Te Aka Matua O Te Pou Hawaiki Marae: Tikanga Mo Te Pōwhiri

powhiri

Faculty of Education and Social Work Epsom Campus Marae Pōwhiri Guidelines

Protocols differ from Marae to Marae and this guide gives staff, students and visitors an idea of how the pōwhiri is carried out at Tūtahi Tonu marae in The University of Auckland’s Faculty of Education and Social Work in Epsom.

All newcomers to the University Campus must be afforded an official welcome at the marae as close as possible to their arrival on Campus i.e before students start classes or before new Academic and Professional staff start in their new position.

If the group is over 100 + then they will be divided into two i.e there will be two pōwhiri held.

If the weather is fine the pōwhiri will be held outside on the marae ātea.
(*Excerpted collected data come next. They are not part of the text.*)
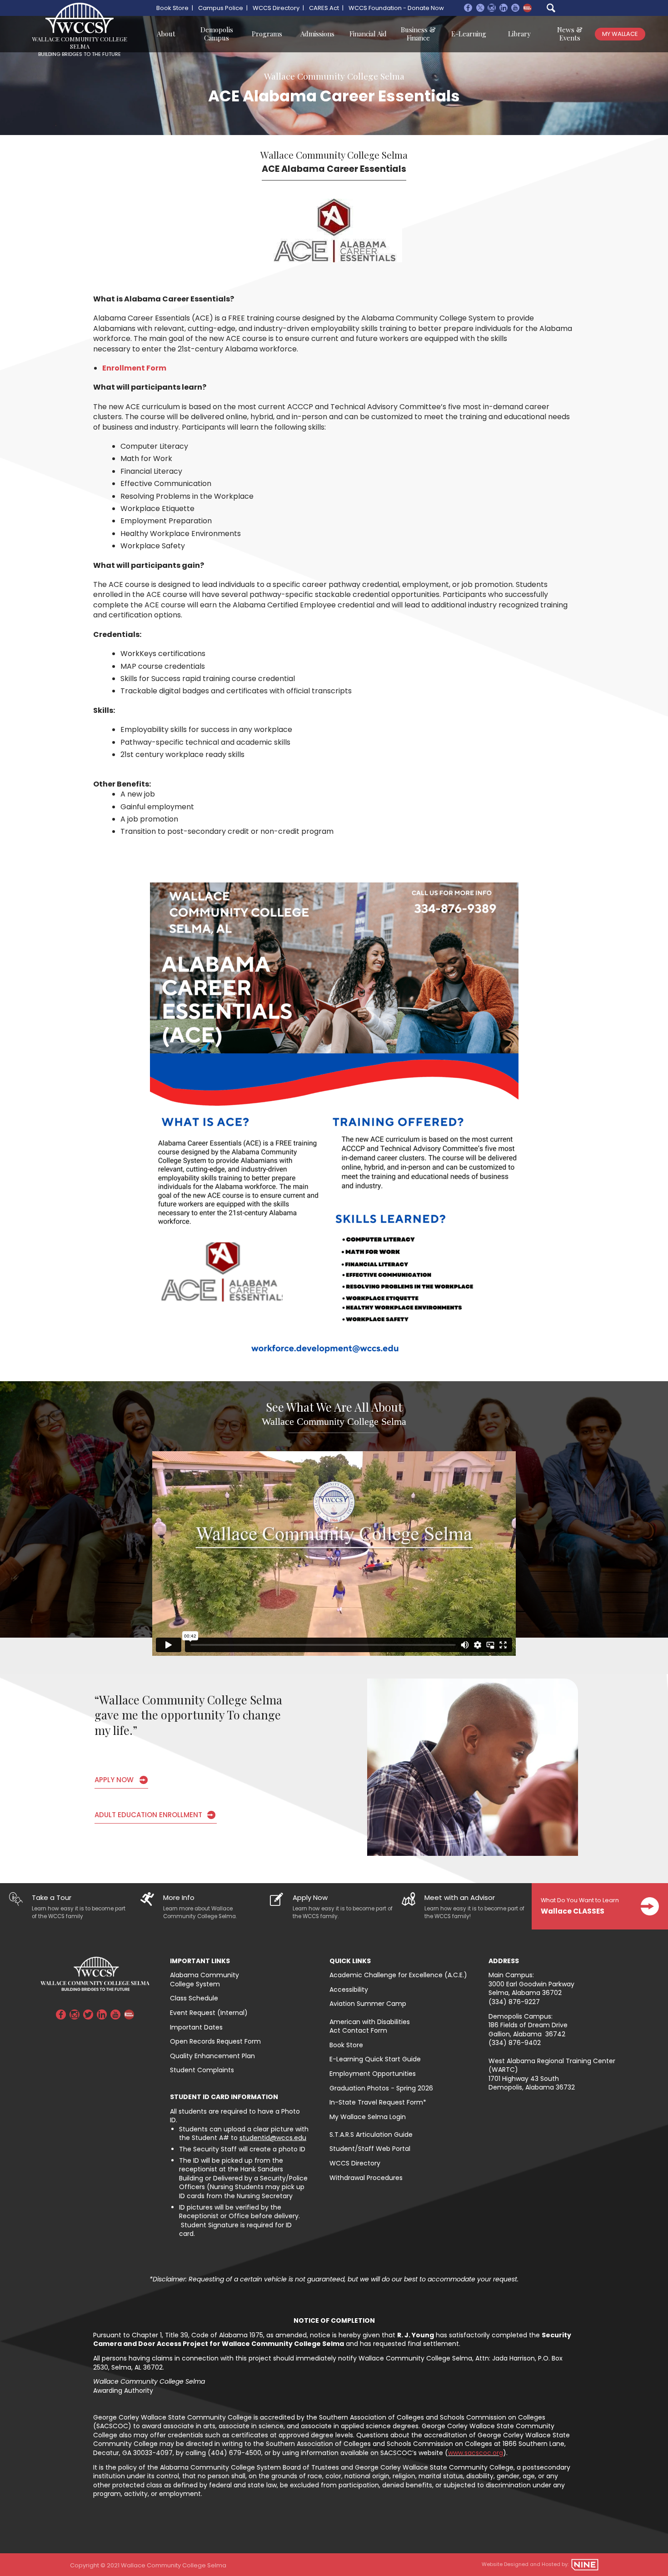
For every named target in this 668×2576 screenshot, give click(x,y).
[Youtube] (515, 9)
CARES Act (324, 8)
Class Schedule (194, 1998)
If the weather is wet and the group is 45 or more people the pōwhiri will be diverted to the Music Auditorium.


The process is as follows:

Groups will select a kaikaranga (an adult female) able to return the welcoming call from tangata whenua, or one or two kaikorero (adult male speakers) to respond to the kaikorero tangata whenua.

The group gathers together closely at the waharoa which is the gateway to the marae atea. (forecourt between the waharoa and the wharenui).

The karanga (welcoming call) from tangata whenua (adult female) is given. This acknowledges the arrival of manuhiri (visitors) and invites manuhiri to move slowly and respectfully onto the marae led by an adult female followed by women and children, in turn followed or flanked by the men.

Please ensure all mobile phones are turned off, nobody is eating, and everyone is respectfully listening to the kaikaranga while moving onto the marae and during the procedure of the pōwhiri.

The karanga also acknowledges the kaupapa (reason) for their visit, who they are, and if known where they are from. Finally – it accepts the manuhiri have come in peace.

Once manuhiri have reached their seats, they should remain standing until the kaikorero tangata whenua indicates that they may sit.

Order of speeches

The first kaikorero tangata whenua will open up the welcoming speeches, followed by a waiata, then kaikorero manuhiri will be offered the right of reply which on the marae should be in Māori.

There may be more than one speaker on the manuhiri side. Each speech is followed by an appropriate waiata.

If there is a koha it is normally laid down by the last speaker for the manuhiri followed by a waiata, and then picked up and/ or acknowledged by tangata whenua.

This completes the pōwhiri, and manuhiri will now be invited to move across to “hariru” to tangata whenua.

This in turn is followed by sharing of a light meal or a cup of tea together.

Kia ora koutou. You are now tangata whenua and part of the Faculty Whānau.